_Excerpted data_:

= Beginning of Section =

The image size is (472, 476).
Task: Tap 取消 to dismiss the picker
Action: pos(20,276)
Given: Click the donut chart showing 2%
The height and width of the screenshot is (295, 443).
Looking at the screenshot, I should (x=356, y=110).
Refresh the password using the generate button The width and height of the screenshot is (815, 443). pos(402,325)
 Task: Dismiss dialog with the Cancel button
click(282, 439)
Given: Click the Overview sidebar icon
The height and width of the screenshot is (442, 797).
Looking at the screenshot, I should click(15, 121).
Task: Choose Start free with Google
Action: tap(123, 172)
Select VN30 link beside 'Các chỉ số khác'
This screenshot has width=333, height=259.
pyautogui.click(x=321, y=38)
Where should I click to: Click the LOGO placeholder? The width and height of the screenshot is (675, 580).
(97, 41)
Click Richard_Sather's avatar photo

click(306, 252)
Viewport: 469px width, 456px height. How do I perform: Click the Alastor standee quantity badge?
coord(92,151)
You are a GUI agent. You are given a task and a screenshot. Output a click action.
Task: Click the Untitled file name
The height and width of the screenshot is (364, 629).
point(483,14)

= End of Section =
= Beginning of Section =

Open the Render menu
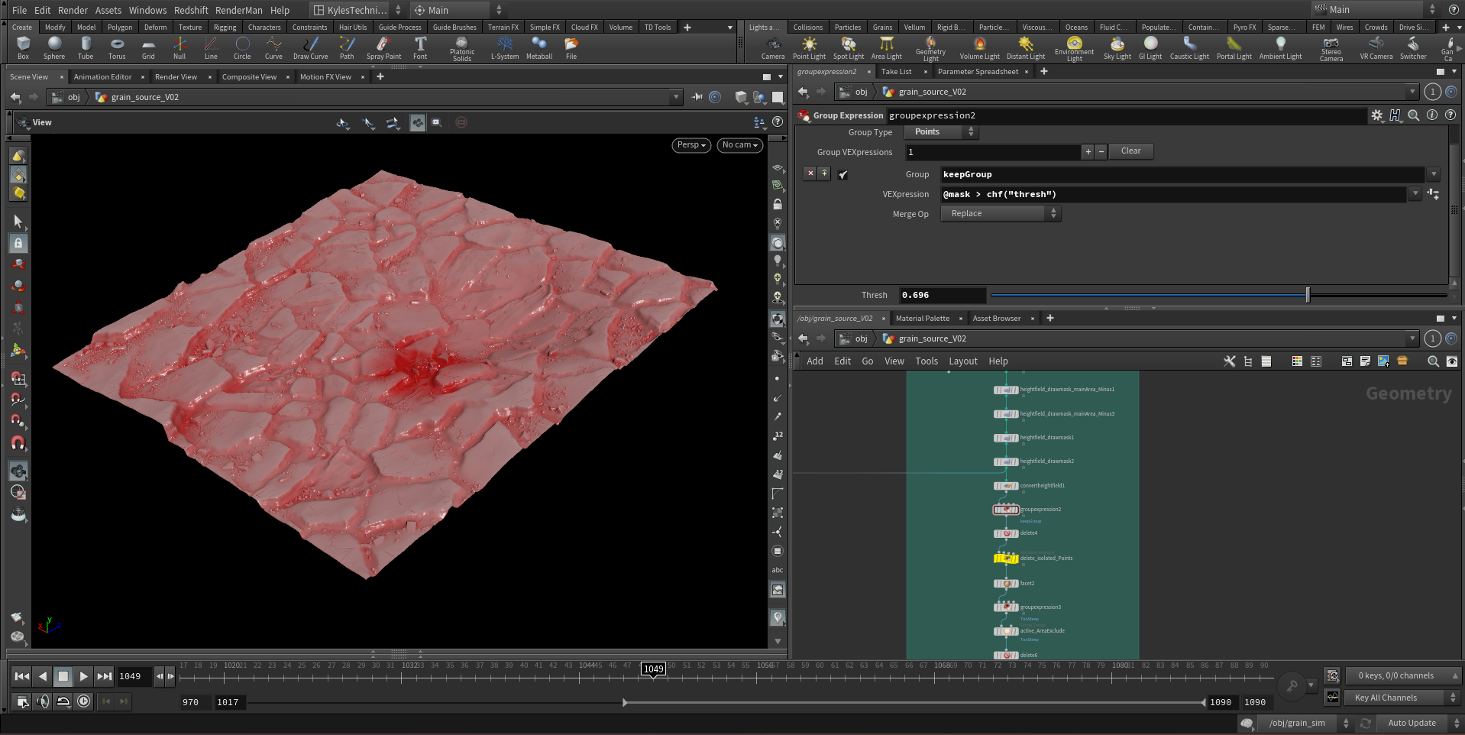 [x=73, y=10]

= End of Section =

_How to complete this task_: Give again exactly, and only, the lines above starting at the one with "Task: Dismiss dialog with the Cancel button" and ending at the one with "Task: Click the Untitled file name".

_Response below_:
 Task: Dismiss dialog with the Cancel button
click(282, 439)
Given: Click the Overview sidebar icon
The height and width of the screenshot is (442, 797).
Looking at the screenshot, I should click(15, 121).
Task: Choose Start free with Google
Action: tap(123, 172)
Select VN30 link beside 'Các chỉ số khác'
This screenshot has width=333, height=259.
pyautogui.click(x=321, y=38)
Where should I click to: Click the LOGO placeholder? The width and height of the screenshot is (675, 580).
(97, 41)
Click Richard_Sather's avatar photo

click(306, 252)
Viewport: 469px width, 456px height. How do I perform: Click the Alastor standee quantity badge?
coord(92,151)
You are a GUI agent. You are given a task and a screenshot. Output a click action.
Task: Click the Untitled file name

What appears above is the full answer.